Text –
•••••
The power of purpose: How the Great Resignation is impacting marketers
- 12 August 2022
LinkedIn data reveals a 31% jump in marketers changing roles – so what are they looking for and why? CIM’s MaryLou Costa explores marketing managers Lydia Cronin and Luke Nava’s motivations for jumping ship during the pandemic.
Better pay, better benefits and perks, better work-life balance, better work environment, remote working, hybrid working and flexible working. These are all factors continuing to influence the Great Resignation, which saw a record one million Britons change jobs between July and September 2021.
It also saw an unprecedented spike in job vacancies in the UK - and marketing is no exception. A LinkedIn analysis of global labour market trends reveals a 31% growth in the professional social network’s members with marketing roles changing jobs year over year, with 618,000 marketing job departures last year. LinkedIn also recorded a 374% growth in marketing jobs in 2021, with over 1.3 million marketing jobs advertised on the platform globally.
•••••
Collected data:
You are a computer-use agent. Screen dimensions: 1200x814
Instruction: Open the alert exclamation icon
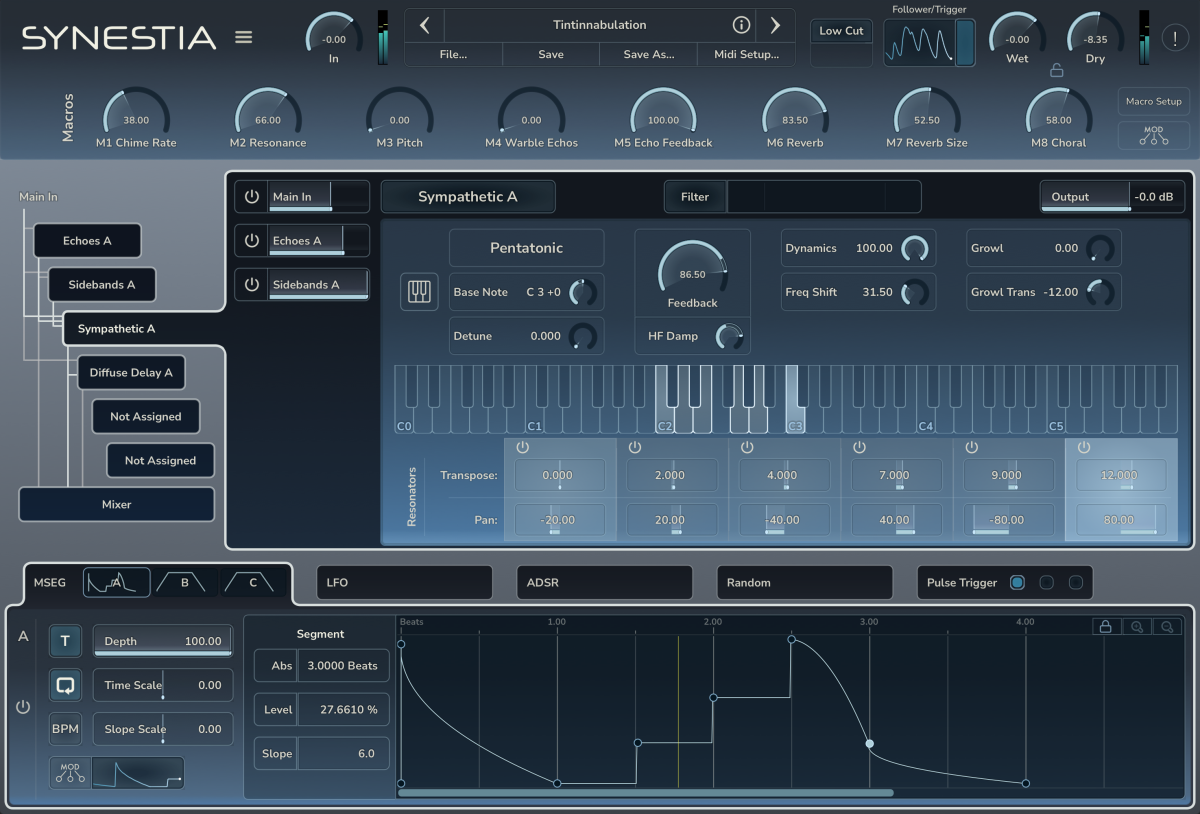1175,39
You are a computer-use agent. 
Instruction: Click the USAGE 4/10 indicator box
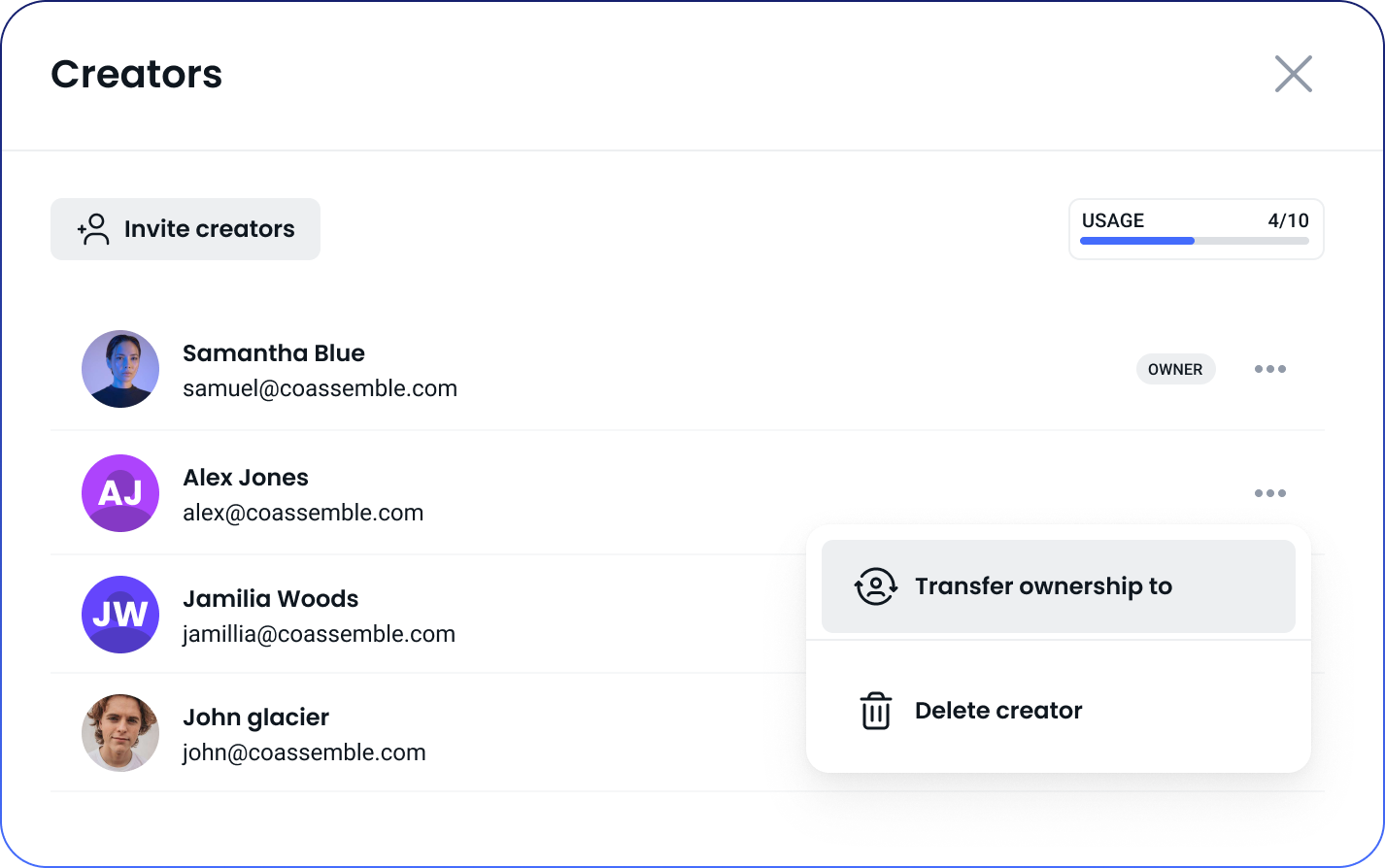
•••••
What the task asks – Write out the part of the article on the Great Resignation and marketers from "It also saw" to "the platform globally.".

Response below –
It also saw an unprecedented spike in job vacancies in the UK - and marketing is no exception. A LinkedIn analysis of global labour market trends reveals a 31% growth in the professional social network’s members with marketing roles changing jobs year over year, with 618,000 marketing job departures last year. LinkedIn also recorded a 374% growth in marketing jobs in 2021, with over 1.3 million marketing jobs advertised on the platform globally.